====== Material provided ======
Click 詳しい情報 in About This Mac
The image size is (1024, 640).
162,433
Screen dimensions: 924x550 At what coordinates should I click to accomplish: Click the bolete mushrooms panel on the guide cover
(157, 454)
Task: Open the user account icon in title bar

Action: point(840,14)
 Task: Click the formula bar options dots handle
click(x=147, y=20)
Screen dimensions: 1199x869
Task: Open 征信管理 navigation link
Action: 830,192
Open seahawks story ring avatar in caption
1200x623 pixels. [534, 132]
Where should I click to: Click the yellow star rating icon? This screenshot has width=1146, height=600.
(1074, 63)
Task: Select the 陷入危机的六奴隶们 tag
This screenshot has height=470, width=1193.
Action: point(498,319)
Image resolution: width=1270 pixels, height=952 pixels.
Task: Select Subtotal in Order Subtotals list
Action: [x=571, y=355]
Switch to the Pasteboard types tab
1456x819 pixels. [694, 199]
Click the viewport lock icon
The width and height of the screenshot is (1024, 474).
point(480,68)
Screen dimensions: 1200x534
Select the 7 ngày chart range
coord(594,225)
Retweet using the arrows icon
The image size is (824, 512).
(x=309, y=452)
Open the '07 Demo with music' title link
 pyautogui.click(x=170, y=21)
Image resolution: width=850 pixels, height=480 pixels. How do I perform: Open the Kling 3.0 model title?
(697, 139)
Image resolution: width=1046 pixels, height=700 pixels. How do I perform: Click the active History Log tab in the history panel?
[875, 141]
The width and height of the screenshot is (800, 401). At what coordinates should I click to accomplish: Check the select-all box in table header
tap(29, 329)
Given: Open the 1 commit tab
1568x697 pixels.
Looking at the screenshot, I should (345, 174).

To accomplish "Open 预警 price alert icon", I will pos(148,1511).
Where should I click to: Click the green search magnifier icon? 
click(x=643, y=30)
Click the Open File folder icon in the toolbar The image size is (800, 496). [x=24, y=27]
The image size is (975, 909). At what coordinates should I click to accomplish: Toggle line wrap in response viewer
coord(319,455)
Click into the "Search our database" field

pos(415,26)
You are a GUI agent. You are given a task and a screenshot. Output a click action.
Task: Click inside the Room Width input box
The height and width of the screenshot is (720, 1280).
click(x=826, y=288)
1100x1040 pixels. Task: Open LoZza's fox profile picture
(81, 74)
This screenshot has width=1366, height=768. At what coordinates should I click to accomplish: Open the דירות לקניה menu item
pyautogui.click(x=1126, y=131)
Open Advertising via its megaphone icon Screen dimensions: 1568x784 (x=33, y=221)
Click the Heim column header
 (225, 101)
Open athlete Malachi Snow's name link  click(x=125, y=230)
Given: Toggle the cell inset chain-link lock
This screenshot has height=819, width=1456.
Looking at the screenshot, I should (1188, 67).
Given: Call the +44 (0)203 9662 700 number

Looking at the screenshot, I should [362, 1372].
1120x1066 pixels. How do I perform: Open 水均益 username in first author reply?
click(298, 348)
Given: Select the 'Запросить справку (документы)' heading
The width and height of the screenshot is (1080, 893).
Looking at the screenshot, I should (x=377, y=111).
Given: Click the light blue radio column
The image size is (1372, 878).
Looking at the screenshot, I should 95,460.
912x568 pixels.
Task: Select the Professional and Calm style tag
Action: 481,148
======
Task to complete:
Copy out all of the lines above without changing anything.

Solution for this problem:
Click 詳しい情報 in About This Mac
The image size is (1024, 640).
162,433
Screen dimensions: 924x550 At what coordinates should I click to accomplish: Click the bolete mushrooms panel on the guide cover
(157, 454)
Task: Open the user account icon in title bar

Action: point(840,14)
 Task: Click the formula bar options dots handle
click(x=147, y=20)
Screen dimensions: 1199x869
Task: Open 征信管理 navigation link
Action: 830,192
Open seahawks story ring avatar in caption
1200x623 pixels. [534, 132]
Where should I click to: Click the yellow star rating icon? This screenshot has width=1146, height=600.
(1074, 63)
Task: Select the 陷入危机的六奴隶们 tag
This screenshot has height=470, width=1193.
Action: point(498,319)
Image resolution: width=1270 pixels, height=952 pixels.
Task: Select Subtotal in Order Subtotals list
Action: [x=571, y=355]
Switch to the Pasteboard types tab
1456x819 pixels. [694, 199]
Click the viewport lock icon
The width and height of the screenshot is (1024, 474).
point(480,68)
Screen dimensions: 1200x534
Select the 7 ngày chart range
coord(594,225)
Retweet using the arrows icon
The image size is (824, 512).
(x=309, y=452)
Open the '07 Demo with music' title link
 pyautogui.click(x=170, y=21)
Image resolution: width=850 pixels, height=480 pixels. How do I perform: Open the Kling 3.0 model title?
(697, 139)
Image resolution: width=1046 pixels, height=700 pixels. How do I perform: Click the active History Log tab in the history panel?
[875, 141]
The width and height of the screenshot is (800, 401). At what coordinates should I click to accomplish: Check the select-all box in table header
tap(29, 329)
Given: Open the 1 commit tab
1568x697 pixels.
Looking at the screenshot, I should (345, 174).

To accomplish "Open 预警 price alert icon", I will pos(148,1511).
Where should I click to: Click the green search magnifier icon? 
click(x=643, y=30)
Click the Open File folder icon in the toolbar The image size is (800, 496). [x=24, y=27]
The image size is (975, 909). At what coordinates should I click to accomplish: Toggle line wrap in response viewer
coord(319,455)
Click into the "Search our database" field

pos(415,26)
You are a GUI agent. You are given a task and a screenshot. Output a click action.
Task: Click inside the Room Width input box
The height and width of the screenshot is (720, 1280).
click(x=826, y=288)
1100x1040 pixels. Task: Open LoZza's fox profile picture
(81, 74)
This screenshot has width=1366, height=768. At what coordinates should I click to accomplish: Open the דירות לקניה menu item
pyautogui.click(x=1126, y=131)
Open Advertising via its megaphone icon Screen dimensions: 1568x784 (x=33, y=221)
Click the Heim column header
 (225, 101)
Open athlete Malachi Snow's name link  click(x=125, y=230)
Given: Toggle the cell inset chain-link lock
This screenshot has height=819, width=1456.
Looking at the screenshot, I should (1188, 67).
Given: Call the +44 (0)203 9662 700 number

Looking at the screenshot, I should [362, 1372].
1120x1066 pixels. How do I perform: Open 水均益 username in first author reply?
click(298, 348)
Given: Select the 'Запросить справку (документы)' heading
The width and height of the screenshot is (1080, 893).
Looking at the screenshot, I should (x=377, y=111).
Given: Click the light blue radio column
The image size is (1372, 878).
Looking at the screenshot, I should 95,460.
912x568 pixels.
Task: Select the Professional and Calm style tag
Action: 481,148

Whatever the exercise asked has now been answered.